§ **Data**
^^^^^^^^^^^^^^^^

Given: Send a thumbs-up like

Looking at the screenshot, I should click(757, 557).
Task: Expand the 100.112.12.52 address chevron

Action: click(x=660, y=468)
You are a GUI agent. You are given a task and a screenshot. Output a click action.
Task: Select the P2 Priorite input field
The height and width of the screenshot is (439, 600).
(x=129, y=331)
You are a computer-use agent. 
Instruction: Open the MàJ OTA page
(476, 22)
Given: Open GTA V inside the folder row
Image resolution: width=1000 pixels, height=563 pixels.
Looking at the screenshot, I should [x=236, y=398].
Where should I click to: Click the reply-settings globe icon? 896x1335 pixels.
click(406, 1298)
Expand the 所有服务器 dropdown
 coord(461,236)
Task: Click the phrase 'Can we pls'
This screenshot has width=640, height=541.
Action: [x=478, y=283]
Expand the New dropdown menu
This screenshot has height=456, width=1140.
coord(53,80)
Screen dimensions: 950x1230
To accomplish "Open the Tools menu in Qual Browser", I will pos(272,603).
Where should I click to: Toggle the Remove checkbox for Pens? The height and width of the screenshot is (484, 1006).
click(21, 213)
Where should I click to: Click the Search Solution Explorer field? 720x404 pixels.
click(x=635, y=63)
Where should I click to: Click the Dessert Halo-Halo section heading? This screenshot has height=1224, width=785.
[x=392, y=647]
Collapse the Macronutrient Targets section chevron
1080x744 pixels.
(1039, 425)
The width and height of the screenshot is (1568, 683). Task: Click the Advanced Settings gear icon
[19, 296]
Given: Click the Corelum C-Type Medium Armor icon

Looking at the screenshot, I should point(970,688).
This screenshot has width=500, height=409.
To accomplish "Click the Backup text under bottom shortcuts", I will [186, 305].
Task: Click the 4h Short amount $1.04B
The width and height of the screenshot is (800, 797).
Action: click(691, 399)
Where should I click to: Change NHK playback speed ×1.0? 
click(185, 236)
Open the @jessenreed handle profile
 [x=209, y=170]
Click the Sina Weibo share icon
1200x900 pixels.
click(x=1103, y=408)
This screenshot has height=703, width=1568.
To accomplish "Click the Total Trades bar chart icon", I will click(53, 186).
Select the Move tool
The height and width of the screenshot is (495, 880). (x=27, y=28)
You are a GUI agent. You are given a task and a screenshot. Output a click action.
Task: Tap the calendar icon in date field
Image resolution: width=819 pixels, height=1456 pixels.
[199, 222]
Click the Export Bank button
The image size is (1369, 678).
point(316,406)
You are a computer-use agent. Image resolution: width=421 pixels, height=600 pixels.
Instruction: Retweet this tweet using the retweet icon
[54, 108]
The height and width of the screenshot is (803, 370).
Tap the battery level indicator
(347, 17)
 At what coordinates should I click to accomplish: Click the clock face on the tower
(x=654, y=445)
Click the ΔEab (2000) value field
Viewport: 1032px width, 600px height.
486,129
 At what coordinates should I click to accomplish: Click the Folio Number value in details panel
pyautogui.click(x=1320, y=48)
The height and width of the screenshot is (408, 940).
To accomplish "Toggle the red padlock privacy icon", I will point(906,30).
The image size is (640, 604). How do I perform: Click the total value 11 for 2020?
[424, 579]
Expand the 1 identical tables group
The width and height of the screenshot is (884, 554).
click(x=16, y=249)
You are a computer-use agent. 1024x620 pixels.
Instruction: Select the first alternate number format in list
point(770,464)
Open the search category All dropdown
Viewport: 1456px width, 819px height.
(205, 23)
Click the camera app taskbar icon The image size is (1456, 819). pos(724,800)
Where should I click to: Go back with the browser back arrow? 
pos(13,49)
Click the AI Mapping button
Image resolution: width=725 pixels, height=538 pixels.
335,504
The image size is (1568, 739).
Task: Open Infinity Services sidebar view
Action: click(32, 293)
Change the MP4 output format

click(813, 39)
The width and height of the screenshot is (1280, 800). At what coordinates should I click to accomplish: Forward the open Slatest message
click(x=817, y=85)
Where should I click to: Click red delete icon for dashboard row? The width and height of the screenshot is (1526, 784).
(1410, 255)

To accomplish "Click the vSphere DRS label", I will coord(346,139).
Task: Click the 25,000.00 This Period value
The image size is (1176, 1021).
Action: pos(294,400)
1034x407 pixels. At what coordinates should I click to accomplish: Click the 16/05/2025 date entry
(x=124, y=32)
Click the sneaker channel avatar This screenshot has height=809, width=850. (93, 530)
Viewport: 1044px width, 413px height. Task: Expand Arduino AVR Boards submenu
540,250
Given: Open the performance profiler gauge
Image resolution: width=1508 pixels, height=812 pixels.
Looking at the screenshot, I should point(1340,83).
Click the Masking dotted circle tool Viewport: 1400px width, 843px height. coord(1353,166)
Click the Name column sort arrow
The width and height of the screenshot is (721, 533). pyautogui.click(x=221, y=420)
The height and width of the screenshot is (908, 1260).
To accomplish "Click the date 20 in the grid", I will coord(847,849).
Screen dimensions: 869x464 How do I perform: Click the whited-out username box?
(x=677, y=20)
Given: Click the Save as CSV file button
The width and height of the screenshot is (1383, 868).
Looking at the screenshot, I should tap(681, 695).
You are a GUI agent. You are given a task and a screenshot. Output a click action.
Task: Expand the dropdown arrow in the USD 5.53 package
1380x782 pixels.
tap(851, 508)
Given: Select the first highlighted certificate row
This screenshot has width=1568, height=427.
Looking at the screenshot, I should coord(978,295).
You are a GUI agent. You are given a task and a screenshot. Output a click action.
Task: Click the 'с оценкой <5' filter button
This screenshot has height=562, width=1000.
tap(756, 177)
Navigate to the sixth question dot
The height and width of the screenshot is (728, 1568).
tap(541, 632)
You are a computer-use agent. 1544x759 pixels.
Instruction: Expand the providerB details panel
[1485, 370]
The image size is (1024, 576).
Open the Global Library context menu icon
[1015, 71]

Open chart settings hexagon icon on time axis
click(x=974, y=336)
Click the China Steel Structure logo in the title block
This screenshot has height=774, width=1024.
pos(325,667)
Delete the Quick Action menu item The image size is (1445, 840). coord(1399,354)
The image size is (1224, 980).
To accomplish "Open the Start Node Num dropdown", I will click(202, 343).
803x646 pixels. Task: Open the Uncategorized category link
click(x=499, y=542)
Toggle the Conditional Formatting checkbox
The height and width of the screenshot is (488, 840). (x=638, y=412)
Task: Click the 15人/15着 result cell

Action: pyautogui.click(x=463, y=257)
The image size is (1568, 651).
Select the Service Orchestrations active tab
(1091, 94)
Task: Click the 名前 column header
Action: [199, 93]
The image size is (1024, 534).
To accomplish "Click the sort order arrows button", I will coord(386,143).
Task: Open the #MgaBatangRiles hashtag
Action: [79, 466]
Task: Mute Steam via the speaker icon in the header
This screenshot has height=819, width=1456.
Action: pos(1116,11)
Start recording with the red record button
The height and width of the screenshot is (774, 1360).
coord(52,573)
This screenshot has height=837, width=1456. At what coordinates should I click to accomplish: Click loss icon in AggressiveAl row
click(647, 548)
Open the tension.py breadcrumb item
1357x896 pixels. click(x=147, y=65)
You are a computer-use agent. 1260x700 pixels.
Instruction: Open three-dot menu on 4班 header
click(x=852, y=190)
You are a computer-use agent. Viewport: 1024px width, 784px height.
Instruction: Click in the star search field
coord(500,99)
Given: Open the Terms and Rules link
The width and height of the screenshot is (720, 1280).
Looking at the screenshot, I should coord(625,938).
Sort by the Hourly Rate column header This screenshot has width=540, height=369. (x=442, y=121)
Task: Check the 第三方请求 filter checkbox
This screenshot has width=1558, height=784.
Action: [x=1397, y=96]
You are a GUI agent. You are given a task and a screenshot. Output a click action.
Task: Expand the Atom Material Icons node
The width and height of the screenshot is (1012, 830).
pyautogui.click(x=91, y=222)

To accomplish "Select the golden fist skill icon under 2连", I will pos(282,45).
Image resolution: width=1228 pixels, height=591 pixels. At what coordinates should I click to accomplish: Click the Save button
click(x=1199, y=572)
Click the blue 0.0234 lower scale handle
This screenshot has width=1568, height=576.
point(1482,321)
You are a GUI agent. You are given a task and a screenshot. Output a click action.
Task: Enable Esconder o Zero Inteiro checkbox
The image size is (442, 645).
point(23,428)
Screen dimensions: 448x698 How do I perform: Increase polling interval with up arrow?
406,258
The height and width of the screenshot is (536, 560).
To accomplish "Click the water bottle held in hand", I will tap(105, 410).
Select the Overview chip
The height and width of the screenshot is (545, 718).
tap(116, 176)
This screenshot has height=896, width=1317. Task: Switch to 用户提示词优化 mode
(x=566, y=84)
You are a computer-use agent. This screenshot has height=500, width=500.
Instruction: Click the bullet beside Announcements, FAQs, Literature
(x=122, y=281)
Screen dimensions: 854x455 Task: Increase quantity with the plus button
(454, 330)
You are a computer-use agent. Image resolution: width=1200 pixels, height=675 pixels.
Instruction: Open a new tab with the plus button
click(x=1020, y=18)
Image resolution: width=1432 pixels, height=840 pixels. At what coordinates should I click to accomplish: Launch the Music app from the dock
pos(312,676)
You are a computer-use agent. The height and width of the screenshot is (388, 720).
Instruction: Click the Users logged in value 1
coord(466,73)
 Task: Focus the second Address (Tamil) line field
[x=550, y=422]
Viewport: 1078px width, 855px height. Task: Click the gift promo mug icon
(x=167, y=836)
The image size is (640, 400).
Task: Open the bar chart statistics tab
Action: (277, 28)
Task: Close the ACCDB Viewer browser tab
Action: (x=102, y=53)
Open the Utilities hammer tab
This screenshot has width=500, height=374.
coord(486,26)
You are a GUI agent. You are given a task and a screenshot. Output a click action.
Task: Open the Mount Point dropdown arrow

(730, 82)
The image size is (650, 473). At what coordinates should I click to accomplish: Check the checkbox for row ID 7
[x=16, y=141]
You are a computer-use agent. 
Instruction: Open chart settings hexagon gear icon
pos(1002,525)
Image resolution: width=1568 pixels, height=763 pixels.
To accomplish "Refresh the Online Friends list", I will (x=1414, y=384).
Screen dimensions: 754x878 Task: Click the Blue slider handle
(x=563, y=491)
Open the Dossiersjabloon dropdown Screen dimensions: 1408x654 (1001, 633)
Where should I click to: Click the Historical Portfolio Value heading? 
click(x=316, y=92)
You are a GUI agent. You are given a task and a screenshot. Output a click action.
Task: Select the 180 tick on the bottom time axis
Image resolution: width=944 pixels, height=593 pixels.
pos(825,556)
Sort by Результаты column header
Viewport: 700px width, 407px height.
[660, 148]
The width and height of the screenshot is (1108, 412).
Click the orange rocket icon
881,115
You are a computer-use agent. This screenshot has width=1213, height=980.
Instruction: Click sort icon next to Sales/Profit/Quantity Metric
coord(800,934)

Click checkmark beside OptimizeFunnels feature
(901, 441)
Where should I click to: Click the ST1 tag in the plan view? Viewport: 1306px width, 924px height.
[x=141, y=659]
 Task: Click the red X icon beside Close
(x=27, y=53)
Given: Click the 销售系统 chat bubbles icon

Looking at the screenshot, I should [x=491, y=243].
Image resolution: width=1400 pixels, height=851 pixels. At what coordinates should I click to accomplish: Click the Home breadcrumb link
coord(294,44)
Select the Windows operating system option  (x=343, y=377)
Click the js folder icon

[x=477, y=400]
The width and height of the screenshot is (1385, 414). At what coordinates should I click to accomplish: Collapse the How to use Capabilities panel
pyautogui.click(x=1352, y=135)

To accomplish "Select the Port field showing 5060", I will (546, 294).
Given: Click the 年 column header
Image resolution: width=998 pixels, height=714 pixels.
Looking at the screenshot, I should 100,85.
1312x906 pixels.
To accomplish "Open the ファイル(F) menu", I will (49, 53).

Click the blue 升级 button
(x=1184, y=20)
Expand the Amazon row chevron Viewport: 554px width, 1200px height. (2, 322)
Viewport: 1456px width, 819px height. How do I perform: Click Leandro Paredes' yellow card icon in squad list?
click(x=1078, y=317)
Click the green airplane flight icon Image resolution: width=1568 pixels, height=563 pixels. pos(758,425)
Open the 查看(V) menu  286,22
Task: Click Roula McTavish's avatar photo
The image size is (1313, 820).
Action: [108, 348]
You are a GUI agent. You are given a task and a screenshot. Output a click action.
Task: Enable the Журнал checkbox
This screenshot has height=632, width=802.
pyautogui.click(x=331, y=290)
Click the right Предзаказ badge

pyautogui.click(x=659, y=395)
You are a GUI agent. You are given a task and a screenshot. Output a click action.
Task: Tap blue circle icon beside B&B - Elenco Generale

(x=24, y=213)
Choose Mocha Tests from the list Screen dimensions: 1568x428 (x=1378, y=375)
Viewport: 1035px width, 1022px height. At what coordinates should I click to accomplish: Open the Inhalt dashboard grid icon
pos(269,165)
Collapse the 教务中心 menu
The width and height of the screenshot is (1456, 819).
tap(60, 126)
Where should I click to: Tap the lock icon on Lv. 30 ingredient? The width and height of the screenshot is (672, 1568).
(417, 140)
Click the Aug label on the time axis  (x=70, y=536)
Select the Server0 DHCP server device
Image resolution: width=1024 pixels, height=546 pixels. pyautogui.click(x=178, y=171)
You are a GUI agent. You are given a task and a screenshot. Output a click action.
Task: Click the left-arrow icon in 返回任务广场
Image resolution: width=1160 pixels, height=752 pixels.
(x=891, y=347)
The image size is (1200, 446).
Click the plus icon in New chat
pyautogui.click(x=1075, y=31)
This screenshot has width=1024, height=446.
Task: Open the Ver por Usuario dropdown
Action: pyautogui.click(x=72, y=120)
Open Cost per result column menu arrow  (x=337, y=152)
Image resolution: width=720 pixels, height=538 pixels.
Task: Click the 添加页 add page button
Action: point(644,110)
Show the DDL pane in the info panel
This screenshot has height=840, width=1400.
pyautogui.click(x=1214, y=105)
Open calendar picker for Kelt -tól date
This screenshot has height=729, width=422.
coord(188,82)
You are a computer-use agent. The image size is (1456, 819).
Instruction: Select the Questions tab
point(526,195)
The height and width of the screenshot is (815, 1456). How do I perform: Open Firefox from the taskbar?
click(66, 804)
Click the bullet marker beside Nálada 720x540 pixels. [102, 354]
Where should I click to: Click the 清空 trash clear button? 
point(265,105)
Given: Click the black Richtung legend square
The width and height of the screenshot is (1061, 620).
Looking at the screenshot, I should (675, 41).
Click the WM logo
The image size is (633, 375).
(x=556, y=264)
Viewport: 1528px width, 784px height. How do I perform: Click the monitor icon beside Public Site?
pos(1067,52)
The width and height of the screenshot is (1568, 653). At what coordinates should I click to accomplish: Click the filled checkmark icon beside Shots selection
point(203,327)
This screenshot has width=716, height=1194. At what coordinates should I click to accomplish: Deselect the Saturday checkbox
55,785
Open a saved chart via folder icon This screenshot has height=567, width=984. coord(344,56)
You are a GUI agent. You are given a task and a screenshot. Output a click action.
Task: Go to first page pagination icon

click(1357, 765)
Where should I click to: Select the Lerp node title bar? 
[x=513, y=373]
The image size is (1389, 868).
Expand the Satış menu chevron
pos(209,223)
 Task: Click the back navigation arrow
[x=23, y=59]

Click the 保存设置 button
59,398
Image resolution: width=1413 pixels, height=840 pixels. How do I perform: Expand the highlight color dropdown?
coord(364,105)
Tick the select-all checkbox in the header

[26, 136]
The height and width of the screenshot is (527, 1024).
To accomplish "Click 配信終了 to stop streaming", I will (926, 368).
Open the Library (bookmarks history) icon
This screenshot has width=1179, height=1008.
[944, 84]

^^^^^^^^^^^^^^^^

Return, word for word, the lines of the records from the line containing "The image size is (1568, 651)." through the line containing "click(x=852, y=190)", including both of those lines.

The image size is (1568, 651).
Select the Service Orchestrations active tab
(1091, 94)
Task: Click the 名前 column header
Action: [199, 93]
The image size is (1024, 534).
To accomplish "Click the sort order arrows button", I will coord(386,143).
Task: Open the #MgaBatangRiles hashtag
Action: [79, 466]
Task: Mute Steam via the speaker icon in the header
This screenshot has height=819, width=1456.
Action: pos(1116,11)
Start recording with the red record button
The height and width of the screenshot is (774, 1360).
coord(52,573)
This screenshot has height=837, width=1456. At what coordinates should I click to accomplish: Click loss icon in AggressiveAl row
click(647, 548)
Open the tension.py breadcrumb item
1357x896 pixels. click(x=147, y=65)
You are a computer-use agent. 1260x700 pixels.
Instruction: Open three-dot menu on 4班 header
click(x=852, y=190)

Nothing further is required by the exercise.